-------- TEXTE À LIRE --------
Tous ses engagements traduisent son indéfectible amour et soutien envers les autres et particulièrement les opprimés et les rejetés.

Dès le début de sa carrière, le psychiatre strasbourgeois a choisi d’aller à l’opposé de la pensée dominante du milieu médical où, selon lui, les patients sont catégorisés et mis en situation de passivité. « À la fac, je venais en djellaba ou en kilt. » Une manière à la fois humoristique et provocante – qu’il n’a jamais délaissée – pour dénoncer l’uniforme des blouses blanches. Celles-ci reflétant, selon lui, une posture médicale qu’il désapprouve et combat. Sa bonhommie perpétuelle cache une certaine radicalité qu’il assume volontiers. Son cabinet est l’un des rares en France qui reçoit majoritairement des sans-papiers et des toxicomanes. Et où les patients n’ont pas de rendez-vous à heure fixe et jugent eux-mêmes de leur médicamentation.
--------
_CONSIGNE_
Recopiez à l'identique, s'il vous plaît, le passage du texte sur le psychiatre strasbourgeois en commençant à « Dès le début » et en terminant à « de leur médicamentation. ».
-------- DONNÉES AFFICHÉES --------
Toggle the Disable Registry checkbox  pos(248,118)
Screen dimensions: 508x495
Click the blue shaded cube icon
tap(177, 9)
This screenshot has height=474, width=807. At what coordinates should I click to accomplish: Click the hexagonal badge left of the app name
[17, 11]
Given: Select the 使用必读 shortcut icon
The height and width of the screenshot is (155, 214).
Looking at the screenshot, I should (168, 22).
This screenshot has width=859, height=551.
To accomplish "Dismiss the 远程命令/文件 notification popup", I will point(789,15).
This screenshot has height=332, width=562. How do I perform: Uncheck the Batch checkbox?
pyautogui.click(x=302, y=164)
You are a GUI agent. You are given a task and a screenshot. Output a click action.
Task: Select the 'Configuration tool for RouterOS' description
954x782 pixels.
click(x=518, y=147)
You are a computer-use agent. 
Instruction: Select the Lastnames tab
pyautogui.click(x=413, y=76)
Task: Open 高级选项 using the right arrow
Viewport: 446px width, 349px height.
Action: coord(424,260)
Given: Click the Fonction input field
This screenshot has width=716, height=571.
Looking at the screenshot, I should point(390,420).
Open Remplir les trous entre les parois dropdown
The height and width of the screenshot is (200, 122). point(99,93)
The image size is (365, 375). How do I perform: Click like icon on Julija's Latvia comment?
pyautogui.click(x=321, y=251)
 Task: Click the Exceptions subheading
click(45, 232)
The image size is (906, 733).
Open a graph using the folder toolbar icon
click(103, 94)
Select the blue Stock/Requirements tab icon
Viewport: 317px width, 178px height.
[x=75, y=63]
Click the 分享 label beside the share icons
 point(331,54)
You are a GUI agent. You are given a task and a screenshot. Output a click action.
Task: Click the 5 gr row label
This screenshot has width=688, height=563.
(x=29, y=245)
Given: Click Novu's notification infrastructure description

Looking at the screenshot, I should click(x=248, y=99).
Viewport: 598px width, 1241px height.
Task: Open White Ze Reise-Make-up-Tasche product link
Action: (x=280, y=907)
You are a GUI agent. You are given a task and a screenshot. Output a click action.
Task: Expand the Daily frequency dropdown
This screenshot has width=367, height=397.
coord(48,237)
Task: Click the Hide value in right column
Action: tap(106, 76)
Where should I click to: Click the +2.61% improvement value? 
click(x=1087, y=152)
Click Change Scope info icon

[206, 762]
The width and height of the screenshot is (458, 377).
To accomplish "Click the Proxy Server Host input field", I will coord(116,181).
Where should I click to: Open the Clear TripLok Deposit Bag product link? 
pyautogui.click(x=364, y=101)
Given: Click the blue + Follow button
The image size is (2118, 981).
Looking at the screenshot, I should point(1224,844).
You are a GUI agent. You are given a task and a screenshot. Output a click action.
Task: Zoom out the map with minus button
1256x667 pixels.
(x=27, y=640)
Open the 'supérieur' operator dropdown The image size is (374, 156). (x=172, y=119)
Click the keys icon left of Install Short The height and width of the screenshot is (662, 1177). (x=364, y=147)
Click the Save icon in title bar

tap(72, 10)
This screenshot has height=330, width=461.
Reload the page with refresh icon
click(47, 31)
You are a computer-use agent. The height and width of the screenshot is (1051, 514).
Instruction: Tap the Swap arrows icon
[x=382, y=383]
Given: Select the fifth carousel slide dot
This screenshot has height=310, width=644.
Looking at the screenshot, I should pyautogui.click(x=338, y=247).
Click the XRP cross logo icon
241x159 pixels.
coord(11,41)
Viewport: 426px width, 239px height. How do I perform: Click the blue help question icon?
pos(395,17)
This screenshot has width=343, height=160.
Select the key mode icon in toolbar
--------
_RÉPONSE_
Dès le début de sa carrière, le psychiatre strasbourgeois a choisi d’aller à l’opposé de la pensée dominante du milieu médical où, selon lui, les patients sont catégorisés et mis en situation de passivité. « À la fac, je venais en djellaba ou en kilt. » Une manière à la fois humoristique et provocante – qu’il n’a jamais délaissée – pour dénoncer l’uniforme des blouses blanches. Celles-ci reflétant, selon lui, une posture médicale qu’il désapprouve et combat. Sa bonhommie perpétuelle cache une certaine radicalité qu’il assume volontiers. Son cabinet est l’un des rares en France qui reçoit majoritairement des sans-papiers et des toxicomanes. Et où les patients n’ont pas de rendez-vous à heure fixe et jugent eux-mêmes de leur médicamentation.